- Task
If a line of the data below holds the word "will", list it.

── Given data ──

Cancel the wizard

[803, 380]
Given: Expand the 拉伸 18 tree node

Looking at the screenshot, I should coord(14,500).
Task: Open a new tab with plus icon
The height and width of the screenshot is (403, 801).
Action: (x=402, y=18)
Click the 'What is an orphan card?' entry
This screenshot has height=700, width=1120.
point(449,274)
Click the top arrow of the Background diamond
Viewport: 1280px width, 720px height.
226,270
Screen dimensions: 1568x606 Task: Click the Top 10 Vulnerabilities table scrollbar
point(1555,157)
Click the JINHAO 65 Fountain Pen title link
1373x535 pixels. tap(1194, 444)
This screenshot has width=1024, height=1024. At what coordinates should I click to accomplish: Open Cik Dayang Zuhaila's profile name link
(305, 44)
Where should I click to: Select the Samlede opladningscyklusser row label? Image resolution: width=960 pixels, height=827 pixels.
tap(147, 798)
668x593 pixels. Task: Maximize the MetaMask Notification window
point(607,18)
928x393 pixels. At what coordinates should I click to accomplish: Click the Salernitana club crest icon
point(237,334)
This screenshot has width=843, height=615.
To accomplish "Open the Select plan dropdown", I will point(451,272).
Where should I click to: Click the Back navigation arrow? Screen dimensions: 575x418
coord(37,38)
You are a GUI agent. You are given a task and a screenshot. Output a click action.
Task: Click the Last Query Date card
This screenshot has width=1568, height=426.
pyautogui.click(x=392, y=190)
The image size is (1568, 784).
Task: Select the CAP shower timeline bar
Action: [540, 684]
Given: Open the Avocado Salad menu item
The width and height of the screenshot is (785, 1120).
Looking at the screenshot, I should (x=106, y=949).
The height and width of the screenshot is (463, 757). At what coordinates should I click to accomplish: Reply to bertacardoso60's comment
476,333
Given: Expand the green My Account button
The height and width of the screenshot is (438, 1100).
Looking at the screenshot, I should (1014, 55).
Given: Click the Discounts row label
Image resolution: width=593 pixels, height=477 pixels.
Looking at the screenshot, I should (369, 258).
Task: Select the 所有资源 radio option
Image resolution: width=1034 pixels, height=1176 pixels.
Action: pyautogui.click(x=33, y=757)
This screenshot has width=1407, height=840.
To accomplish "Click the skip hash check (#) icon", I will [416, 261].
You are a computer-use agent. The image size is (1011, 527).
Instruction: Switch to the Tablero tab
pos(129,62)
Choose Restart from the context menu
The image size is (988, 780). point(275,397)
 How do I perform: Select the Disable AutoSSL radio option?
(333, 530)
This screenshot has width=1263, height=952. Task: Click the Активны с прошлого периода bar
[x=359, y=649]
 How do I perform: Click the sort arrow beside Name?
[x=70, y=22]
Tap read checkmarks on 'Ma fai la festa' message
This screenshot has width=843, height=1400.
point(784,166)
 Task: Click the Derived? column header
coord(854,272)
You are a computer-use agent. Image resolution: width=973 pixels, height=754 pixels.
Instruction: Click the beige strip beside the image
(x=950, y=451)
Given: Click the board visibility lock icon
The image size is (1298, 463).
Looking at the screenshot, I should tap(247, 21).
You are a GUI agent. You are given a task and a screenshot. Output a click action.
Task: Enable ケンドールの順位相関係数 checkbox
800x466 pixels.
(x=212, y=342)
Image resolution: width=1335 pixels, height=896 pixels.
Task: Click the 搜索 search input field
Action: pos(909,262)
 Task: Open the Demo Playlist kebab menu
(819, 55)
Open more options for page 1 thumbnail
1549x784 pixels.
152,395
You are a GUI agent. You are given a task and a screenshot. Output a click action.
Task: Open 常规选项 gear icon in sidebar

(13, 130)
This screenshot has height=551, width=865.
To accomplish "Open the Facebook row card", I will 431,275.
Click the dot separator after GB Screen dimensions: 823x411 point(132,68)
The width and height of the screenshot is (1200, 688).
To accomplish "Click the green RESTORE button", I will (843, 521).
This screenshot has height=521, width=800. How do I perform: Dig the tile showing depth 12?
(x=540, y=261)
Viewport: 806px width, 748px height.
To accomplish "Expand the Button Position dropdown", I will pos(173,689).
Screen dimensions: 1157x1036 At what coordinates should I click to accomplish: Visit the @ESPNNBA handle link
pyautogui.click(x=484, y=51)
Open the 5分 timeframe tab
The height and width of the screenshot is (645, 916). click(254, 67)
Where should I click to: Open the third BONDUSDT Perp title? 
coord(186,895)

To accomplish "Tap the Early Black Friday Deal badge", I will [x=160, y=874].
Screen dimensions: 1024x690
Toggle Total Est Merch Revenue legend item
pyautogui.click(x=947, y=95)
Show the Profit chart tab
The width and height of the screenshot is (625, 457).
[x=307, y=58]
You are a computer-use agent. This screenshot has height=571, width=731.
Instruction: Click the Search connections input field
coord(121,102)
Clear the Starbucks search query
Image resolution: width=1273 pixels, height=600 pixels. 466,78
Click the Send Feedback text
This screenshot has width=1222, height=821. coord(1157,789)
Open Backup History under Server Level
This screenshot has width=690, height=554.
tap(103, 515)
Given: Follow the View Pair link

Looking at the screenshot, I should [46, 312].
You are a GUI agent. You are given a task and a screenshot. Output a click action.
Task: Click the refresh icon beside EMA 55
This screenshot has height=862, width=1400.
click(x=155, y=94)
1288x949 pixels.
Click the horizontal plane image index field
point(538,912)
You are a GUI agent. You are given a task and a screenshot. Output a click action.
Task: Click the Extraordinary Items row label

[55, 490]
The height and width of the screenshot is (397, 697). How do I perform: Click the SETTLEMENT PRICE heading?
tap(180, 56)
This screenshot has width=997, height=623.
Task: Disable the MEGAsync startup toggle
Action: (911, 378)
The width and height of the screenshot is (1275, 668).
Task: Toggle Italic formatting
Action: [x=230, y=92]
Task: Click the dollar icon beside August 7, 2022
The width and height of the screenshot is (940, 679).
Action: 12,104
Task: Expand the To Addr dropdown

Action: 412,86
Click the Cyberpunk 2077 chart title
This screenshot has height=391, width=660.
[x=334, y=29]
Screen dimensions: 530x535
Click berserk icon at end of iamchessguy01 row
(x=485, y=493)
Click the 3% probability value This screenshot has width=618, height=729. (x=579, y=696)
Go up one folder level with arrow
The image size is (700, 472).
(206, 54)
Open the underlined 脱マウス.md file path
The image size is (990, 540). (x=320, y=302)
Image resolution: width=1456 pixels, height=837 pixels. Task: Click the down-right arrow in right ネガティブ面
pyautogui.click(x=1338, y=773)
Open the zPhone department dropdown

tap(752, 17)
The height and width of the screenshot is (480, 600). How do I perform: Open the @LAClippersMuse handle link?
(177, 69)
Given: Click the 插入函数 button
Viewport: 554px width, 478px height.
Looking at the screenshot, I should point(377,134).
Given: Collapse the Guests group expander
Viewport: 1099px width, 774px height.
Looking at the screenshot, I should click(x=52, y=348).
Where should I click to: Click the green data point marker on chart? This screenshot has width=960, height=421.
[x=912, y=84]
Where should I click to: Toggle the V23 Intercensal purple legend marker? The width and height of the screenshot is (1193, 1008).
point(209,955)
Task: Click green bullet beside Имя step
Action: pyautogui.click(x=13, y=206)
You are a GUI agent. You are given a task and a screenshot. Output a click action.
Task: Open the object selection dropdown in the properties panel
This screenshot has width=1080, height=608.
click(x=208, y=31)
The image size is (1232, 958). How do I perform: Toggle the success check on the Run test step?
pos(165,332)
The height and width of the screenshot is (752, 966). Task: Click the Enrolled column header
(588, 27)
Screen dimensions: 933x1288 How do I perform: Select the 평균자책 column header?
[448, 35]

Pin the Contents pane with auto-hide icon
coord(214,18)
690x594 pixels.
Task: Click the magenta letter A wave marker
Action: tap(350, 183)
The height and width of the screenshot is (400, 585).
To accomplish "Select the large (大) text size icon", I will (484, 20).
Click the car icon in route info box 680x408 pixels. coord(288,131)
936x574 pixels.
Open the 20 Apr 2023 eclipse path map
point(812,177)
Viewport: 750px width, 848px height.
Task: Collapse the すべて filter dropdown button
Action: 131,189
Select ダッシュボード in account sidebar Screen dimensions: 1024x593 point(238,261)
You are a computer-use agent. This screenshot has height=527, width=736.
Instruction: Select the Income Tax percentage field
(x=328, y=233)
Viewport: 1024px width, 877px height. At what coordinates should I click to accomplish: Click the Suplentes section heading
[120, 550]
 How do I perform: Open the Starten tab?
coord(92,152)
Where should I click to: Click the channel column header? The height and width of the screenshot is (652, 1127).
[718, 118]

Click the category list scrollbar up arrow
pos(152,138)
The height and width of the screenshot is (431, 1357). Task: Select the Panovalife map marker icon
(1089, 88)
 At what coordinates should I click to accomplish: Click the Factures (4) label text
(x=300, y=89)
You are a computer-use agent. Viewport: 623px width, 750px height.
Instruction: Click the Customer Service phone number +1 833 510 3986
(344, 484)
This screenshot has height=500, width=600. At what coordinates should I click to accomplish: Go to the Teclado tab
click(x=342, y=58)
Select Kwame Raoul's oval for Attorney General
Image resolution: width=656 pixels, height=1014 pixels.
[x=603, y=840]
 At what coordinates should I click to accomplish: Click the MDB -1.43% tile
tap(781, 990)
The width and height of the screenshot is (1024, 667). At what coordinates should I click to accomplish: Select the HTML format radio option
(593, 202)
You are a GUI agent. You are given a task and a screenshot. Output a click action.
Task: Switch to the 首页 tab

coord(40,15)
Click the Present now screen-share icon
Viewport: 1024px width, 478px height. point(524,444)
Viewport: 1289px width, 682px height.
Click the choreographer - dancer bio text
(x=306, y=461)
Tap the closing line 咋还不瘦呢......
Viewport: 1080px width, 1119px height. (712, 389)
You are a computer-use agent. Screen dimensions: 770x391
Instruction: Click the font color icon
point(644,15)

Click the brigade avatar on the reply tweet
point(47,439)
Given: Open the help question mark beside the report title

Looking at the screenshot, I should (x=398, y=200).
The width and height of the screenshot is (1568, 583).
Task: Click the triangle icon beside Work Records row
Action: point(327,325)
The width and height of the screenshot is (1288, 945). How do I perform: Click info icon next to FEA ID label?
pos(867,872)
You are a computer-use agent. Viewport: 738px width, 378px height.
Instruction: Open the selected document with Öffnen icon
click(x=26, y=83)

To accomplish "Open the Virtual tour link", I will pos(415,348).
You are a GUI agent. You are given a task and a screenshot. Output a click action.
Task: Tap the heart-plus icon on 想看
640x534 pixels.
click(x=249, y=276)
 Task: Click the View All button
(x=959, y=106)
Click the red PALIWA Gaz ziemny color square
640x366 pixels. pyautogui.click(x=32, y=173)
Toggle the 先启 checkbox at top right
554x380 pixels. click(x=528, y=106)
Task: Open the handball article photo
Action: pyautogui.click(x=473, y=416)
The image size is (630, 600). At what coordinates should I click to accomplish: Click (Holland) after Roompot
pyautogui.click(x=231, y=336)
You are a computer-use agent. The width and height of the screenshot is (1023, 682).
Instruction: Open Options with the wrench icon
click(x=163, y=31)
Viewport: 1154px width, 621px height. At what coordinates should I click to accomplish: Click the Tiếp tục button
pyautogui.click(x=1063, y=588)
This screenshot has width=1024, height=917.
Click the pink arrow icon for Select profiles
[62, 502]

───

- Completed task
To accomplish "Open the Select plan dropdown", I will point(451,272).
To accomplish "Click the skip hash check (#) icon", I will [416, 261].
To accomplish "Open the Facebook row card", I will 431,275.
To accomplish "Click the green RESTORE button", I will (843, 521).
To accomplish "Expand the Button Position dropdown", I will pos(173,689).
To accomplish "Tap the Early Black Friday Deal badge", I will [x=160, y=874].
To accomplish "Select the large (大) text size icon", I will (484, 20).
To accomplish "Open the Virtual tour link", I will pos(415,348).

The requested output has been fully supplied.